View attachment 32299

At its heart, the sophisticated Oxford Nanopore technology is simple, as shown in the image above,

  • A strand of DNA is threaded through a tiny hole in a membrane - a nanopore.
  • Each of the four chemical letters (A, T, G and C) creates a distinct electrical signal as it passes through the pore – and the DNA sequence can be read out from the electrical trace, one letter at a time.

30 second video


read the full blog for more:
  • why full sequencing help pinpoints the biology behind ME/CFS
  • why the long read of the nanopore approach is so important (finds genetic changes other methods miss
  • plus nanopore method detects gene silencing (epigenetics)
  • cutting edge data analysis from the European Bioinformatics Institute, a partner in the study

Wow - amazing news!!!
 
I didn't know this. So this would be an area of technology and biomedicine where ME/CFS is actually in the lead?
Yes, according to Chris. Although it's qualified by this kind of long-Read sequencing that also picks up epigenetic signals.

It is, astonishing, though and something to celebrate.


I'm confused by this bit. I thought you were saying the existing DecodeME samples are already available? Or are they from a later batch than those used in the origin
Sorry for the ambiguity – I was saying that the samples are good to go. Which obviously saves a huge amount of time and money. For long Covid, they first have to agree a case definition of LC, then go out and recruit people, collect samples and do DNA extraction.
 
For long Covid, they first have to agree a case definition of LC
Do you know much about how this is planning to be done?

Because you can pick up quite different things depending on the case definition, and even then, even the strictest definitions will pick up quite a heterogenous group. From people who have what looks like OI, to maybe Post-Viral Fatigue, to full blown ME/CFS, to stomach-symptoms post-COVID to who knows what else (and that’s assuming all known pathologies and “minor” things like loss of taste are excluded). And then what happens to post-covid me/cfs samples? do they get included? are they redundant.

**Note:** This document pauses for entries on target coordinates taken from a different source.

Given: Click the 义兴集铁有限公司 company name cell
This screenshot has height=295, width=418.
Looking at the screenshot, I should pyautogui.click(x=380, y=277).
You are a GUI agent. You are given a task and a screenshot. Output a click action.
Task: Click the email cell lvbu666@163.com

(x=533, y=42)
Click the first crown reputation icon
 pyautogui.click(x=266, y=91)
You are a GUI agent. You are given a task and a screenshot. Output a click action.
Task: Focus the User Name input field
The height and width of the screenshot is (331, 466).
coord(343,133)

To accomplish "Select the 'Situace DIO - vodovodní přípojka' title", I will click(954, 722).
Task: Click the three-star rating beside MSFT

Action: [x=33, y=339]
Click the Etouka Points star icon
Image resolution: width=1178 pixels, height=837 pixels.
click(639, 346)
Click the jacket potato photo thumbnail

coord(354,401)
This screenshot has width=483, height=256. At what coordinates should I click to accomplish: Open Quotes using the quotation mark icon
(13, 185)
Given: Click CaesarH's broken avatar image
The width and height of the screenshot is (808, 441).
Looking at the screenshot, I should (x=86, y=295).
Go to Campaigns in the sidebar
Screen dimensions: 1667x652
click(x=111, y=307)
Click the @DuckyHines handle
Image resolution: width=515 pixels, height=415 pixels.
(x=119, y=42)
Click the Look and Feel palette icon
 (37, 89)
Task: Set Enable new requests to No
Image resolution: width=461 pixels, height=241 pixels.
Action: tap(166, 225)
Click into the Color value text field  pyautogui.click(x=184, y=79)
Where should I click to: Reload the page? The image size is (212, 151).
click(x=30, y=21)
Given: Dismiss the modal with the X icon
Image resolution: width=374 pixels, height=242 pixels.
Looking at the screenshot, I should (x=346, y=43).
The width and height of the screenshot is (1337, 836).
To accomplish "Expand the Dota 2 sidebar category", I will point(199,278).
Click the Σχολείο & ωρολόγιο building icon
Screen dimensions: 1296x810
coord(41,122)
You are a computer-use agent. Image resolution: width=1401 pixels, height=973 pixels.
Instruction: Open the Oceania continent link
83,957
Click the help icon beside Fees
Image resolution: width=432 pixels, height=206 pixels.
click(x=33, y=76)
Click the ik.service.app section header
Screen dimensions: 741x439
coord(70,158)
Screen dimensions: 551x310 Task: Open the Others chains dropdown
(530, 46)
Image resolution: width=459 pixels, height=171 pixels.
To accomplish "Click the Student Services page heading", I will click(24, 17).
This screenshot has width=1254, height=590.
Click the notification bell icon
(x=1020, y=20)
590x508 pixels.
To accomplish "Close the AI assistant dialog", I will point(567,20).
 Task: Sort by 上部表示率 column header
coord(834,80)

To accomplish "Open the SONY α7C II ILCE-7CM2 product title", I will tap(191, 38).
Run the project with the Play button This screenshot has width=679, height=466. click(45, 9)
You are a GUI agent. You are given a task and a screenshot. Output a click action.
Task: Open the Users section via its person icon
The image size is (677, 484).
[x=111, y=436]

Perhaps you’re not the right person to ask this and this isn’t the right thread to pose these questions, sorry if that’s the case. But I’m a bit worried unless there’s a clear vision or very meticulous subtyping that sequence long covid could yield a bit of a muddle data wise.
 
Do you know much about how this is planning to be done?

Because you can pick up quite different things depending on the case definition, and even then, even the strictest definitions will pick up quite a heterogenous group. From people who have what looks like OI, to maybe Post-Viral Fatigue, to full blown ME/CFS, to stomach-symptoms post-COVID to who knows what else (and that’s assuming all known pathologies and “minor” things like loss of taste are excluded). And then what happens to post-covid me/cfs samples? do they get included? are they redundant.

Perhaps you’re not the right person to ask this and this isn’t the right thread to pose these questions, sorry if that’s the case. But I’m a bit worried unless there’s a clear vision or very meticulous subtyping that sequence long covid could yield a bit of a muddle data wise.
In case it helps, a reply of mine to a similar question over on the main SequenceME thread,
The definition is yet to be decided upon and forms part of the work already funded by previous supporters. I can't guarantee at this stage what the definition will be but we are well aware that it will need to be better than anything as vague as "3 months of any symptom at all after a Covid infection". Given that eventually we will be comparing them with DecodeME particpants I personally would like to see all LC participants evaluated with the DecodeME questionnaire for likely ME/CFS status.